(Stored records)
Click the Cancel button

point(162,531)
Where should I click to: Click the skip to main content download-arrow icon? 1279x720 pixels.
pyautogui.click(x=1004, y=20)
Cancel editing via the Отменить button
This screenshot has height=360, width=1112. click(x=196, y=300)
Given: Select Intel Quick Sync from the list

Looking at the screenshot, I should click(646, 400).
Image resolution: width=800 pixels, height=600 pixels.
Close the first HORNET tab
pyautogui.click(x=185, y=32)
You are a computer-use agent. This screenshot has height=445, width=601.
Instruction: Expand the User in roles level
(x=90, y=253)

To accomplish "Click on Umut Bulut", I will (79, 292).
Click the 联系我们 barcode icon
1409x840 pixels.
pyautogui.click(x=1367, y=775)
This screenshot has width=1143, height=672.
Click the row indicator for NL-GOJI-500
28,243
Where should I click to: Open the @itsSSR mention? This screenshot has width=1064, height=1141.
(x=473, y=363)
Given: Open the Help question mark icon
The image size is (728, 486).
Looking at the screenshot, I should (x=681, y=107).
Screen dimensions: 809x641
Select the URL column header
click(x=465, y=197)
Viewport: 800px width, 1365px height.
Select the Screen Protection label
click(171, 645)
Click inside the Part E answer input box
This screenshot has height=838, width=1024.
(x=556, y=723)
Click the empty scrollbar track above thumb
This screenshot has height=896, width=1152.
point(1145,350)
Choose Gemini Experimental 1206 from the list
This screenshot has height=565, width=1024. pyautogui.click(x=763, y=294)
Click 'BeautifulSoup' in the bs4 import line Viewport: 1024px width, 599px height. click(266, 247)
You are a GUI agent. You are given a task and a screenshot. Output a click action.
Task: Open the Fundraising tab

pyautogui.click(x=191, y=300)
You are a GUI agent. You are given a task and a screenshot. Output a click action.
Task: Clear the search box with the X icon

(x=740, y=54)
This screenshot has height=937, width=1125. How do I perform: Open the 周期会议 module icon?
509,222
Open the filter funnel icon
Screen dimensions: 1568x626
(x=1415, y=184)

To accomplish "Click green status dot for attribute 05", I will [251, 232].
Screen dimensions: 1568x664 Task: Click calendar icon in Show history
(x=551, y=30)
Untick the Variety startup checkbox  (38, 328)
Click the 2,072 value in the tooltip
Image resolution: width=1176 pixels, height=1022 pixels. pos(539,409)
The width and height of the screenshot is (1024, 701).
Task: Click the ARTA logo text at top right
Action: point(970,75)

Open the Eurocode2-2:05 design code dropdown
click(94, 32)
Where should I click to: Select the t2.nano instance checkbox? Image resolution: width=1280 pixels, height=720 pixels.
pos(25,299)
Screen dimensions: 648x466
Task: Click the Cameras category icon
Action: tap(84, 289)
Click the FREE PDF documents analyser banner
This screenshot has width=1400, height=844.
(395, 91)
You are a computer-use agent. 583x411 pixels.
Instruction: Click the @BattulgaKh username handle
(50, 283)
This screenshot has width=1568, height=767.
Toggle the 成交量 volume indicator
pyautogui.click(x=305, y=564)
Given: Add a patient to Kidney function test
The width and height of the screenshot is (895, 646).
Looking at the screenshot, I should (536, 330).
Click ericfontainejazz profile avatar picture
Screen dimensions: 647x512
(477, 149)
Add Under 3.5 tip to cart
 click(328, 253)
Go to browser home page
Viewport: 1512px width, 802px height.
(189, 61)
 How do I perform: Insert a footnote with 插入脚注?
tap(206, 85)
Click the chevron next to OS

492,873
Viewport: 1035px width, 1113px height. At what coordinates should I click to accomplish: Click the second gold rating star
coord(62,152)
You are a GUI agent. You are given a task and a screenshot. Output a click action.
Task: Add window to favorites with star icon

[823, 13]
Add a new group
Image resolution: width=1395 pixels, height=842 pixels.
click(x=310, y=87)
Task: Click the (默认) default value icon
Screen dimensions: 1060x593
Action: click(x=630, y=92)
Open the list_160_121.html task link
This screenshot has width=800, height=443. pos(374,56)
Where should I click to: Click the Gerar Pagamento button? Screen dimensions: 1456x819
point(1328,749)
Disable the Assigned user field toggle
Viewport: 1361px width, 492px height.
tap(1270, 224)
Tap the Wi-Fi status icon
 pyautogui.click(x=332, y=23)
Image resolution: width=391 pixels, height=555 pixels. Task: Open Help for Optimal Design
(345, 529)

Your objective:
Could you set down, word for word, only the lines above from the line with "Cancel editing via the Отменить button" to the line with "Image resolution: width=800", including both?

Solution for this problem:
Cancel editing via the Отменить button
This screenshot has height=360, width=1112. click(x=196, y=300)
Given: Select Intel Quick Sync from the list

Looking at the screenshot, I should click(646, 400).
Image resolution: width=800 pixels, height=600 pixels.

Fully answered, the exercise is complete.